GOAL OF THE EXERCISE:
The output must consist only of the lines from the one with "Where should I" through the end of the listing, restated exactly and free of pictures.

++++++++++

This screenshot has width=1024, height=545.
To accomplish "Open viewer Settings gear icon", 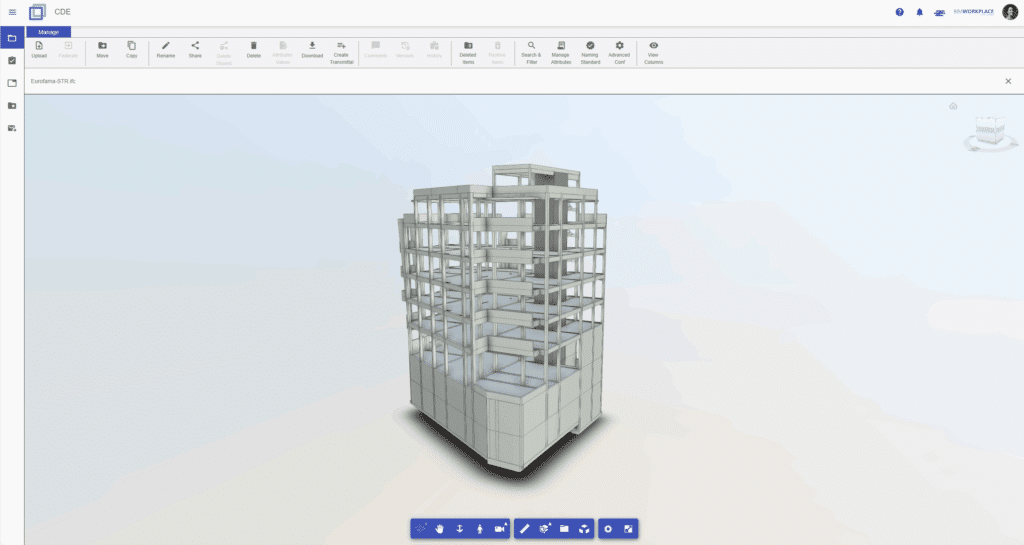I will pos(608,528).
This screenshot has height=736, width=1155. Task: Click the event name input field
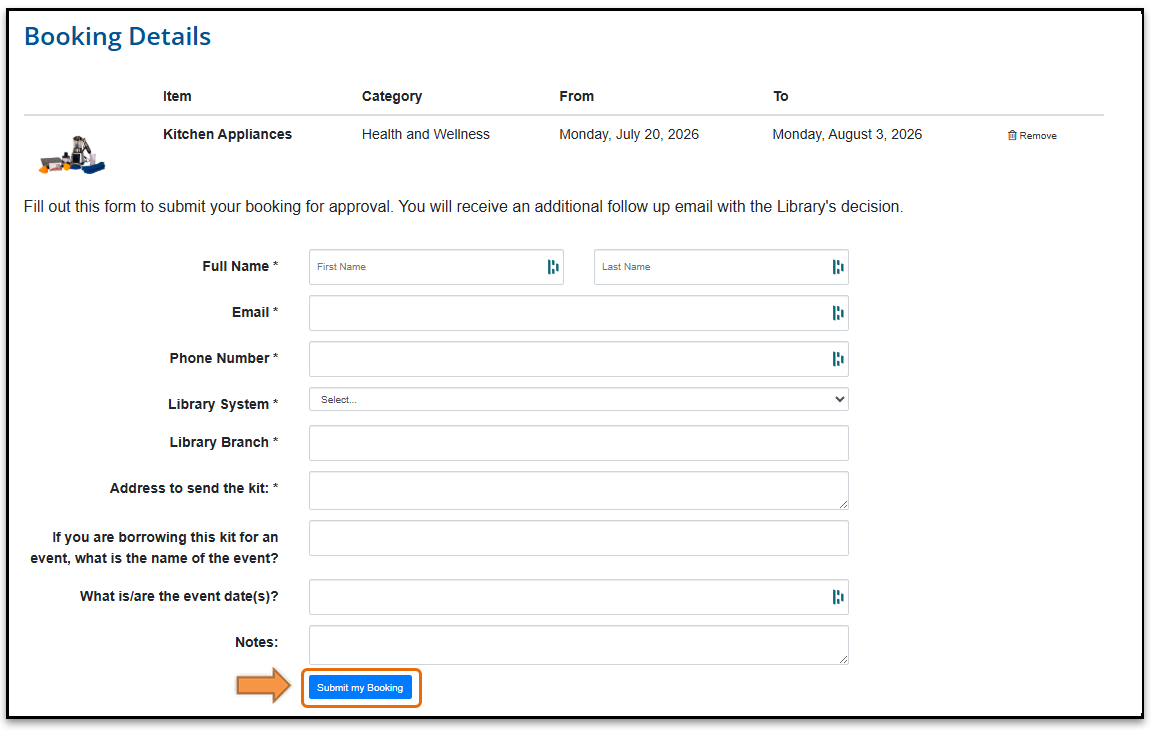tap(578, 538)
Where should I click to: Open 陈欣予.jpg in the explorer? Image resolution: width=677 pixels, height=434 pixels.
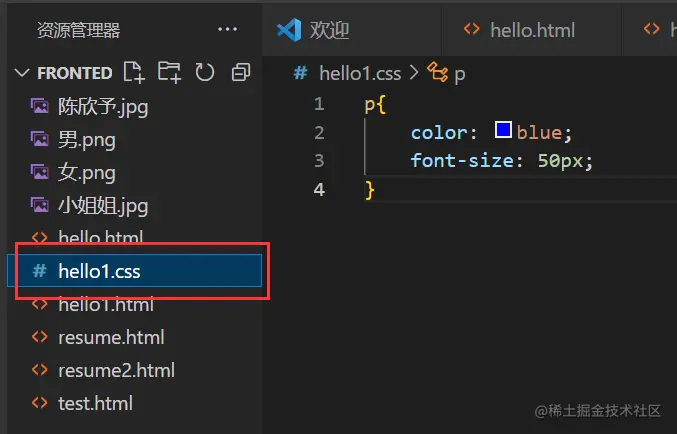pyautogui.click(x=103, y=105)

++++++++++

SOLUTION BELOW:
Where should I click to: Open 陈欣予.jpg in the explorer? Image resolution: width=677 pixels, height=434 pixels.
pyautogui.click(x=103, y=105)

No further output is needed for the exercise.